◆ **Required work**
A. In the statement about appealing the convictions, condense the paragraph beginning "The sale of my economic interest" into a short bulleted list that keeps its main facts.
B. Reproduce the stretch of entries from the start of the entries through the line that contains "Looking at the", with both ends included.

Updated: Sep 6, 2022

By Donald V. Watkins

©Copyrighted and Published on March 15, 2019

On March 8, 2019, a federal jury in Birmingham, Alabama convicted me on all ten counts of conspiracy, bank fraud, and wire fraud charges following a three-week trial. The jury also convicted my son, Donald, Jr., of conspiracy and one count of wire fraud. Our sentencing is scheduled for July 16, 2019.

In the aftermath of these convictions, my family, friends and supporters have asked me whether I will appeal the guilty verdicts in my case. The answer is “yes.” Here is why:

The wire fraud convictions arise out of a business scenario where seven high net worth individuals purchased an economic interest between 2007 and 2010 in a company I owned named Watkins Pencor, LLC. This company holds my equity interests in the Masada Resource Group, LLC, family of waste-to-energy companies. Under the applicable corporate governance agreements, I had an absolute right to sell a portion of my economic interest in Watkins Pencor to these purchasers.

In 2012, one of these individuals also purchased an economic interest in an oil and gas exploration company I co-own named Nabirm Global, LLC. Again, under the applicable corporate governance agreement, I had a right to sell a portion of my economic interest in Nabirm to this purchaser.

Six of the purchasers had lawyers and investment advisors representing them at the time of their transaction. The seventh purchaser was a lawyer. I interacted directly with some of these professionals prior to the execution of the purchase agreements in question.

The sale of my economic interest in Watkins Pencor and Nabirm was irrevocable in each case. I permanently diluted the economic interests I held in these two companies in favor of the purchasers. The money from the purchase transactions legally belonged to me, to be used as I saw fit. The money was wired to one of my bank accounts and was reported on my personal tax returns. Each purchaser still holds his/her economic interest in Watkins Pencor and Nabirm today. Each company is an ongoing business enterprise.

An eighth purchaser executed an identical purchase agreement in Watkins Pencor in 2009. He understood that the money from his purchase transaction legally belonged to me, to be use as I saw fit. This purchaser is also my business partner. His name is Ralph Malone. He is a Georgia Tech engineering graduate, a former NFL player, a member of the Georgia Tech Engineering Hall of Fame, and a member of the Alabama Judicial Inquiry Commission.

The Government’s theory in my case is that the seven purchasers who testified as prosecution witnesses were “victims” of wire fraud and that the written agreements did not embody the business interest these “victims” thought they were purchasing from me. The Government used a criminal prosecution to override the contractual rights and obligations between the seller and purchasers, even though the purchasers were represented by lawyers and financial advisors at the time of their transactions and one of them was a lawyer.

The theory of the defense is simple: Each purchaser received exactly what he/she negotiated in the purchase transaction. Additionally, I answered all questions about the nature and scope of the purchase transactions in a truthful manner before the agreements were executed.

There was no evidence that any of the seven “victims” lost any money in the purchase transactions. Likewise, not one of the seven “victims” produced a single document supporting his/her decade-old recollection of the “fraudulent” representations the Government claims I made to them prior to their purchases. In contrast, I produced all documents that were provided to the purchasers.

◆ **Stored rows**
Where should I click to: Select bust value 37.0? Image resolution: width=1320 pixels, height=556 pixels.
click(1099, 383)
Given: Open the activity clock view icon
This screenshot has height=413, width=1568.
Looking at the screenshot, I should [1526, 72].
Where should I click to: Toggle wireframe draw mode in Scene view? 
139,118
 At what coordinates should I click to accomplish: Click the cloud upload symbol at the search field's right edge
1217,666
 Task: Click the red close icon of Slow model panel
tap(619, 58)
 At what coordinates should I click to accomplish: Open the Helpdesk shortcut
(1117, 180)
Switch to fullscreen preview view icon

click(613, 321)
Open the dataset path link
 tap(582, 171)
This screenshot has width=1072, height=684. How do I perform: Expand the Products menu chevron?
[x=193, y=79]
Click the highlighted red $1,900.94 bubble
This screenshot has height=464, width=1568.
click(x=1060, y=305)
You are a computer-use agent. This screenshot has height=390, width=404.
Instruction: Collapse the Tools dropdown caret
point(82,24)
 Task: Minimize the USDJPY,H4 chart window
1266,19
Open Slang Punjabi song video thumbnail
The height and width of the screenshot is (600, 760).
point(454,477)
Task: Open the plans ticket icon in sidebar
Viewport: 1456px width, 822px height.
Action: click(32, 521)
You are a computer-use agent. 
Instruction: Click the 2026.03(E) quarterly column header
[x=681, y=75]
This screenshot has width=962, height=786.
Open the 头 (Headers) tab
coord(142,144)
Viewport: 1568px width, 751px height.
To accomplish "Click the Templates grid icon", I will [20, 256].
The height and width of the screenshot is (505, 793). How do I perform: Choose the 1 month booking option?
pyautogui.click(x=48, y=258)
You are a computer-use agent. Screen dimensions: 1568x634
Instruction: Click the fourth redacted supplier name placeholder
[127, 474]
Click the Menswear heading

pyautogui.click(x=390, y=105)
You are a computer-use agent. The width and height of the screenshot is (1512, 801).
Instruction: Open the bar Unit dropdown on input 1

◆ **The answers**
A.
- The sale of my economic interest in Watkins Pencor and Nabirm was irrevocable in each case.
- I permanently diluted my economic interests in both companies in favor of the purchasers.
- The purchase money legally belonged to me, to use as I saw fit. It was wired to one of my bank accounts and reported on my personal tax returns.
- Each purchaser still holds an economic interest in Watkins Pencor and Nabirm.
- Both companies are ongoing business enterprises.

B.
Where should I click to: Select bust value 37.0? Image resolution: width=1320 pixels, height=556 pixels.
click(1099, 383)
Given: Open the activity clock view icon
This screenshot has height=413, width=1568.
Looking at the screenshot, I should [1526, 72].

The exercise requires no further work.